Titolo della tesi: From detailed acoustic analysis to AI: designing and developing advanced speech analysis tools
The modernization of the xkl software, originally developed by Dennis Klatt at MIT in the 1980s, was a major goal of this research work. The introduction of a new Graphical User Interface (GUI), using GTK libraries, simplified the installation process but most importantly made the software accessible and user-friendly on various platforms, including Windows, Linux, and MacOS. The xkl refurbishment also addressed the inclusion, in the spectrum processing tools of the so-called reassigned spectrogram, allowing thus for improved detailed examination of speech spectra.
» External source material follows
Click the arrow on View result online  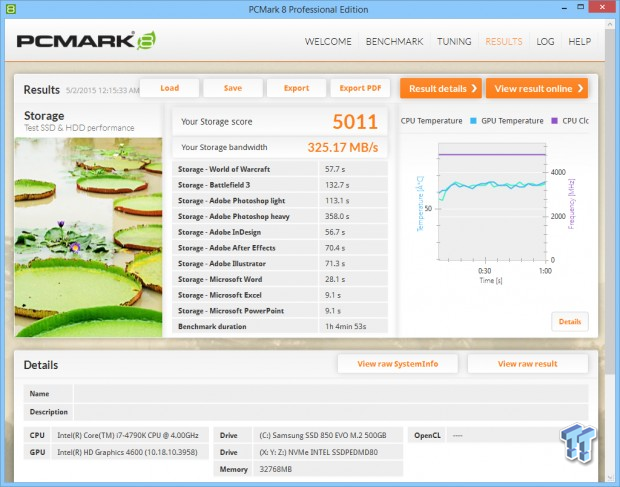580,89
In the current xkl version, formant values are now automatically saved in a text file, which facilitates largescale analysis, especially for vowels studies. The development of a modern xkl speech analysis tool
was part of the LaMIT project [1], that has the goal of applying Stevens lexical access model [2] to the Italian language. One major innovation introduced by Stevens is the concept of landmark, that is, the presence of privileged regions in the time domain at which a primary phase of the perceptual process would take place, the landmark positions. In this work, an automatic vowel landmark detector was developed. This landmark recognition system was developed and implemented based on a Convolutional Neural Network combined with a Recurrent Neural Network, i.e. a CNNRNN hybrid model. The CNN-RNN recognizer used a set of parameters that combined energy measurements and Mel-spectrum descriptors, and was run on the above sentences. The recognizer
was tested on sentences of the LaMIT database [3], a corpus formed by 800 spoken utterances (4 native italian speakers) that were manually analyzed by examining the corresponding speech waveforms but most importantly using the xkl tool that provided invaluable information on spectral general properties and time-varying spectral properties. It is thanks to this analysis that the corpus was manually labeled and contains now information about landmark presence, landmark type, and landmark position in time. The output of the recognizer produced an estimation of detected vowel landmarks. This output was compared against the manually estimated vowel landmark presence. The overall recognition rate was 74.98%. For individual speakers the recognition rate ranged
from about 72% to about 77%. Artificial intelligence methods were also applied to automatic foreign accent identification [4]. A Multi-Kernel Extreme Learning Machine (MKELM) model, along with a weighted scheme, was proposed for application to the recognition of 5 different accents (Arabic, Chinese, Korean, Spanish, French) in American English. The recognition was based on Mel-frequency cepstral coefficients (MFCC) and prosodic features (Pitch, Energy). The proposed model achieved an accuracy rate of 84.72% using a paired weighting scheme. In contrast, the accuracy rate dropoped to 66.5% when employing the traditional non-weighted multi-classification scheme. A comparison against other other state-of-the-art classification methods showed significant
advantages of the proposed model.